#### Exercise goal:
Write out the passage on church growth word for word, from "But here’s what" to "church must rest.".

#### Document extract:

————

The only problem is this…what is “too” fast? I don’t know. When it comes to the Church, the magnitude of lostness would seem to echo the country song “Too much fun, what’s that mean? It’s like too much money there’s no such thing! Like a girl too pretty, with too much class. Being too lucky, a car too fast…” Ok…you get the point. Can a church really grow “too” fast if it is reaching lost people?

I don’t know. I wouldn’t think so…

But here’s what I do know. We are running a marathon. If OneLife is going to put a dent in the lostness of our community, it’s going to take time. It means we must value rest and not be a bunch of sprinters. Our volunteers must rest. Our staff must rest. And our church must rest.

————

#### Record extracts:

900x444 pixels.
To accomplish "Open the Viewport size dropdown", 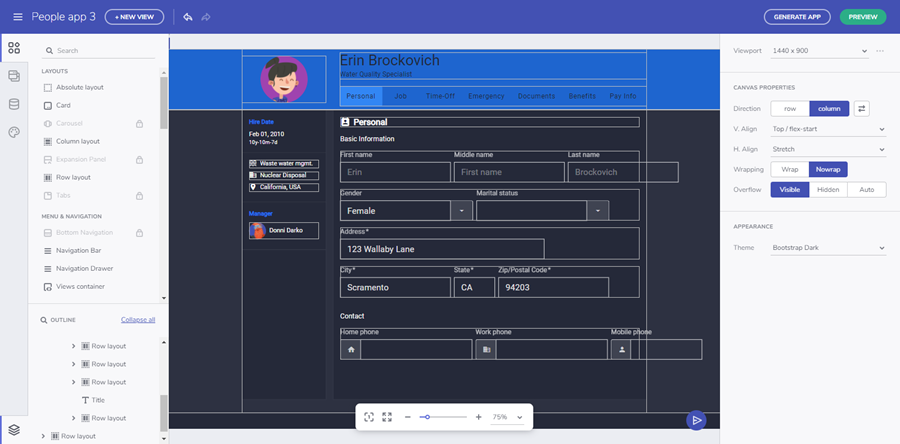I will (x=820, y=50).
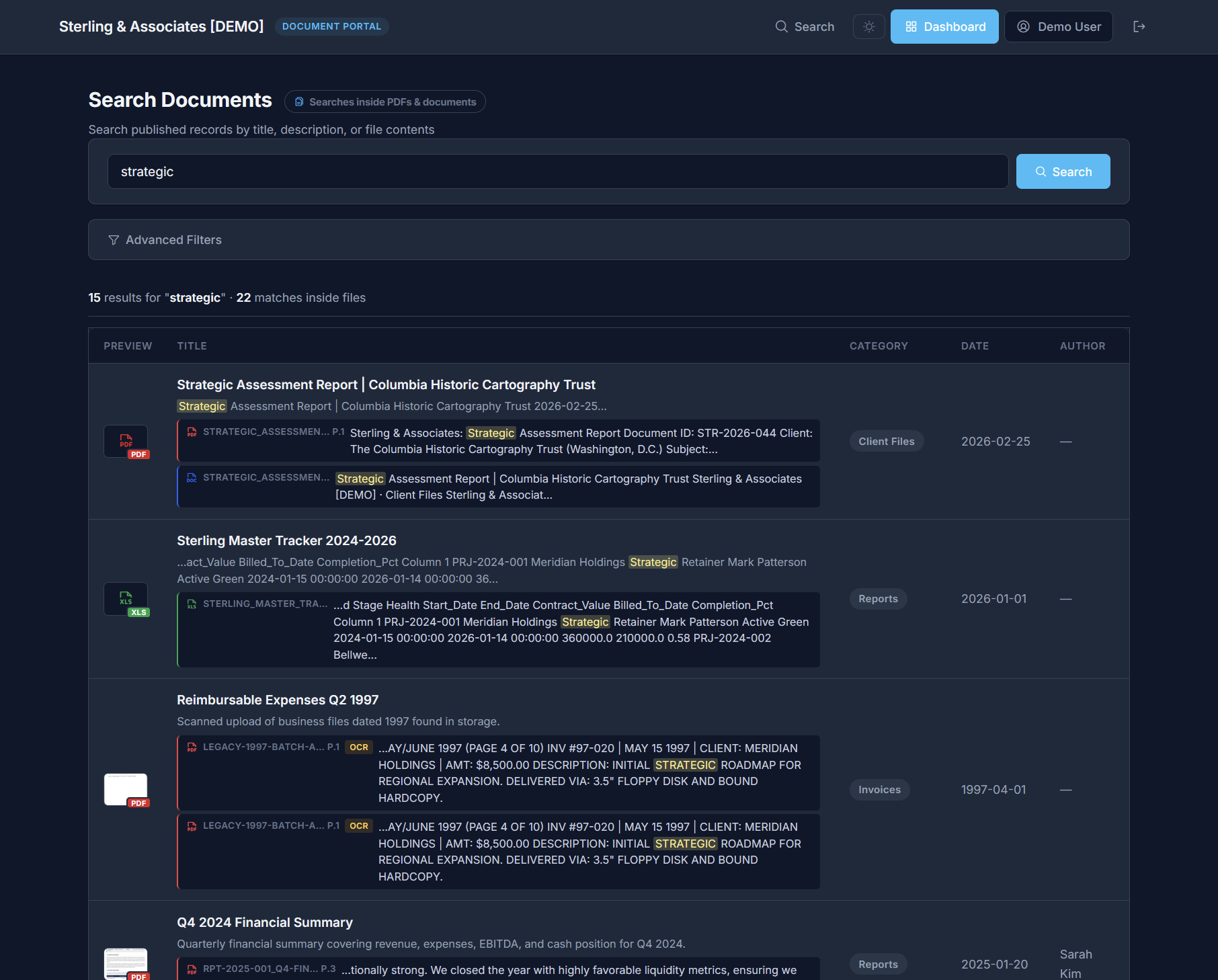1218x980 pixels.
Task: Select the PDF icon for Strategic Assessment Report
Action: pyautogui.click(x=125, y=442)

————

#### Solution to this problem:
But here’s what I do know. We are running a marathon. If OneLife is going to put a dent in the lostness of our community, it’s going to take time. It means we must value rest and not be a bunch of sprinters. Our volunteers must rest. Our staff must rest. And our church must rest.